╭──
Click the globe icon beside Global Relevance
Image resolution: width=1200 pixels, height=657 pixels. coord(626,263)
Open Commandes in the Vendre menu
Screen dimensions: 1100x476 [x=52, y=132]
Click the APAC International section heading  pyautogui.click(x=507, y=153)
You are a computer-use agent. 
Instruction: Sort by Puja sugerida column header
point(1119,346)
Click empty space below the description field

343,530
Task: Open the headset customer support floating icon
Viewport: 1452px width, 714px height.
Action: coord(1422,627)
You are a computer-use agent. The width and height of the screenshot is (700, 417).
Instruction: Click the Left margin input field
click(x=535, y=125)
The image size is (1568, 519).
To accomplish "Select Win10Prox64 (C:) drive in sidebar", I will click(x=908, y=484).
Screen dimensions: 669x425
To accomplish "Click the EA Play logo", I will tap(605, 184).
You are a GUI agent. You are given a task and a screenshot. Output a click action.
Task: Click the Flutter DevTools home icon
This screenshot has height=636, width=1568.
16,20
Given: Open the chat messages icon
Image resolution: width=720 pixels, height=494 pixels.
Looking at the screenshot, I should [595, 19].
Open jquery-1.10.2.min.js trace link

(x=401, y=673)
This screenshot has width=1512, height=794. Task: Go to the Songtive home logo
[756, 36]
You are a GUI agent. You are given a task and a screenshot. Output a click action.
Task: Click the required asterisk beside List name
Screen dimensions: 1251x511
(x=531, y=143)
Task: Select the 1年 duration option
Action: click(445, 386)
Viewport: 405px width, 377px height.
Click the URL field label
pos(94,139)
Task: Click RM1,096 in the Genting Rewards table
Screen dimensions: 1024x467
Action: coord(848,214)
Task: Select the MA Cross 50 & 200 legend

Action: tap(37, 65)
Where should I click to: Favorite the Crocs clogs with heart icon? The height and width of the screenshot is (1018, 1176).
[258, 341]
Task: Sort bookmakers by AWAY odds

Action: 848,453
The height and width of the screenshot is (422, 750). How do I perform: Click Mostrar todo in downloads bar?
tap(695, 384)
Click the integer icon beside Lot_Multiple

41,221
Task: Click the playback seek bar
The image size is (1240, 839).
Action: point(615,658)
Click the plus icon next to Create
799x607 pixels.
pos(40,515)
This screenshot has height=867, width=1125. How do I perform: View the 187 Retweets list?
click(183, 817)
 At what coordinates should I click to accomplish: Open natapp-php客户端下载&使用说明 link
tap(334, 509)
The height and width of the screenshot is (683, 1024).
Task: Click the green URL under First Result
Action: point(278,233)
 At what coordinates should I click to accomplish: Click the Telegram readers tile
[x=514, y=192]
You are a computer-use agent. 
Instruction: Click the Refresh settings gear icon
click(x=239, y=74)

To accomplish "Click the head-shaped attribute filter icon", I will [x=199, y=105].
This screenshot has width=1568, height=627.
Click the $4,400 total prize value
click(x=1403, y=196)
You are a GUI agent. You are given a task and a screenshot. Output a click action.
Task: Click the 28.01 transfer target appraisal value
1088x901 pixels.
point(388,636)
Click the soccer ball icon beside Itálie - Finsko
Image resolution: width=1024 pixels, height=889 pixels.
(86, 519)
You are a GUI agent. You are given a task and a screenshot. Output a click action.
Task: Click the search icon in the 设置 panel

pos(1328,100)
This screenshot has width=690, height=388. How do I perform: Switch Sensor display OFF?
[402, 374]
╰──
■ Problem to solve ■
Restate the listing in full, preserving every word.

■ Task output ■
Click the globe icon beside Global Relevance
Image resolution: width=1200 pixels, height=657 pixels. coord(626,263)
Open Commandes in the Vendre menu
Screen dimensions: 1100x476 [x=52, y=132]
Click the APAC International section heading  pyautogui.click(x=507, y=153)
You are a computer-use agent. 
Instruction: Sort by Puja sugerida column header
point(1119,346)
Click empty space below the description field

343,530
Task: Open the headset customer support floating icon
Viewport: 1452px width, 714px height.
Action: coord(1422,627)
You are a computer-use agent. The width and height of the screenshot is (700, 417).
Instruction: Click the Left margin input field
click(x=535, y=125)
The image size is (1568, 519).
To accomplish "Select Win10Prox64 (C:) drive in sidebar", I will click(x=908, y=484).
Screen dimensions: 669x425
To accomplish "Click the EA Play logo", I will tap(605, 184).
You are a GUI agent. You are given a task and a screenshot. Output a click action.
Task: Click the Flutter DevTools home icon
This screenshot has height=636, width=1568.
16,20
Given: Open the chat messages icon
Image resolution: width=720 pixels, height=494 pixels.
Looking at the screenshot, I should [595, 19].
Open jquery-1.10.2.min.js trace link

(x=401, y=673)
This screenshot has width=1512, height=794. Task: Go to the Songtive home logo
[756, 36]
You are a GUI agent. You are given a task and a screenshot. Output a click action.
Task: Click the required asterisk beside List name
Screen dimensions: 1251x511
(x=531, y=143)
Task: Select the 1年 duration option
Action: click(445, 386)
Viewport: 405px width, 377px height.
Click the URL field label
pos(94,139)
Task: Click RM1,096 in the Genting Rewards table
Screen dimensions: 1024x467
Action: coord(848,214)
Task: Select the MA Cross 50 & 200 legend

Action: tap(37, 65)
Where should I click to: Favorite the Crocs clogs with heart icon? The height and width of the screenshot is (1018, 1176).
[258, 341]
Task: Sort bookmakers by AWAY odds

Action: 848,453
The height and width of the screenshot is (422, 750). How do I perform: Click Mostrar todo in downloads bar?
tap(695, 384)
Click the integer icon beside Lot_Multiple

41,221
Task: Click the playback seek bar
The image size is (1240, 839).
Action: point(615,658)
Click the plus icon next to Create
799x607 pixels.
pos(40,515)
This screenshot has height=867, width=1125. How do I perform: View the 187 Retweets list?
click(183, 817)
 At what coordinates should I click to accomplish: Open natapp-php客户端下载&使用说明 link
tap(334, 509)
The height and width of the screenshot is (683, 1024).
Task: Click the green URL under First Result
Action: point(278,233)
 At what coordinates should I click to accomplish: Click the Telegram readers tile
[x=514, y=192]
You are a computer-use agent. 
Instruction: Click the Refresh settings gear icon
click(x=239, y=74)

To accomplish "Click the head-shaped attribute filter icon", I will [x=199, y=105].
This screenshot has width=1568, height=627.
Click the $4,400 total prize value
click(x=1403, y=196)
You are a GUI agent. You are given a task and a screenshot. Output a click action.
Task: Click the 28.01 transfer target appraisal value
1088x901 pixels.
point(388,636)
Click the soccer ball icon beside Itálie - Finsko
Image resolution: width=1024 pixels, height=889 pixels.
(86, 519)
You are a GUI agent. You are given a task and a screenshot. Output a click action.
Task: Click the search icon in the 设置 panel

pos(1328,100)
This screenshot has width=690, height=388. How do I perform: Switch Sensor display OFF?
[402, 374]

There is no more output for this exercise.